Half of overweight adolescents in the U.S. have high blood pressure problems, cholesterol or glucose levels that put them at risk for heart attacks and other cardiovascular problems, says a new federal study.
And an even greater number of obese adolescents are equally at risk, as reflected in the alarming figures recently obtained.
“What this shows is that unfortunately we are losing the battle prematurely with many children,” said Dr. Stephen Daniels, an expert from the School of Medicine, University of Colorado, who was not involved in the study.
People can keep your risk of heart disease if they get very low at 45 or 50 with normal weight and with normal blood pressure, normal cholesterol and without diabetes. Therefore these results are not good, he said.
The study was reported in the journal Pediatrics (Pediatrics).
The Centers for Disease Control and Prevention studied the cases of 3 000 383 adolescents aged 12 to 19. All children underwent an intensive nationwide study during which they met, they took the weight, measure physical and medical tests.

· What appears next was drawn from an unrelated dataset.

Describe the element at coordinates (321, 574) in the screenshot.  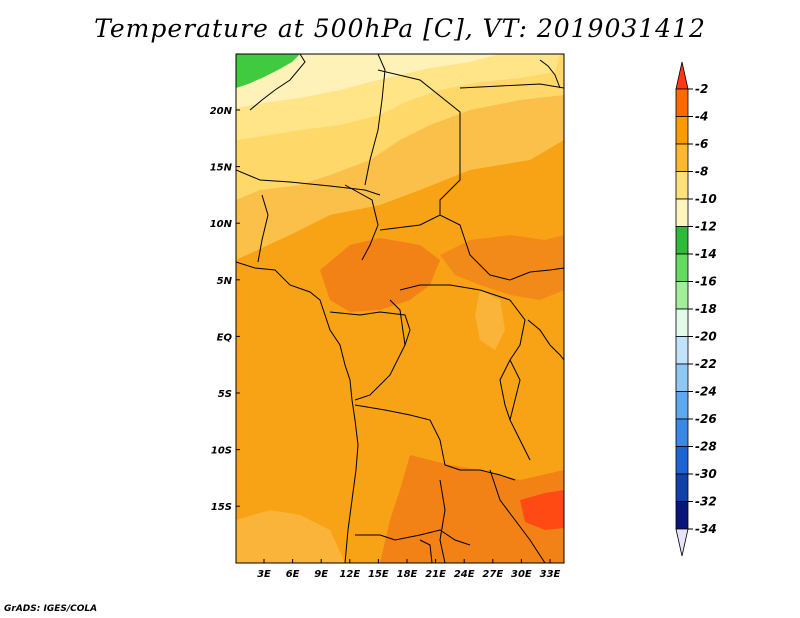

The study by the Centers is considered of great importance to identify health trends nationwide, said Dr. William Mahle, pediatric cardiologist at Emory University.
The good news, Mahle said, is that the study found no increase in the level of obesity, high blood pressure or bad cholesterol in the years of the study from 1999 to 2008.
“We all look for some indication or sign that we’re making some progress,” said Mahle, who was not involved in the study. “So the reassuring,” he said.
But as if deteriorated: the percentage of adolescents who were diagnosed with diabetes or prediabetes increased significantly from 9% to 21%. The prediabetic glucose level is higher than normal but not so high as to be considered diabetes.
It is unclear why the proportion of children with high blood sugar increases when measures of other risk factors remain stable. You may have something to do with the type of test used to measure blood sugar, said Daniels.
Teens in the study underwent a blood test that gave various results depending on the day and time that the sample was taken. Other tests, although more complete and more expensive, they are considered more accurate.
Daniels said it is possible that another test method could not have produced such a high number.
That’s possible, said Ashleigh May, the epidemiologist who led the study centers.
“This study is the first step in identifying the problems of youth. Further testing is needed to identify what is happening and the benefits of using several methods in this population,” he said.
Overall the study found that 50% of children are overweight and 60% of obese youth had at least one possible risk factor for heart disease in the future.
But normal weight children are not without risk, because 37% had at least one risk factor and would be able to increase their risk to suffer heart disease as adults, the study said.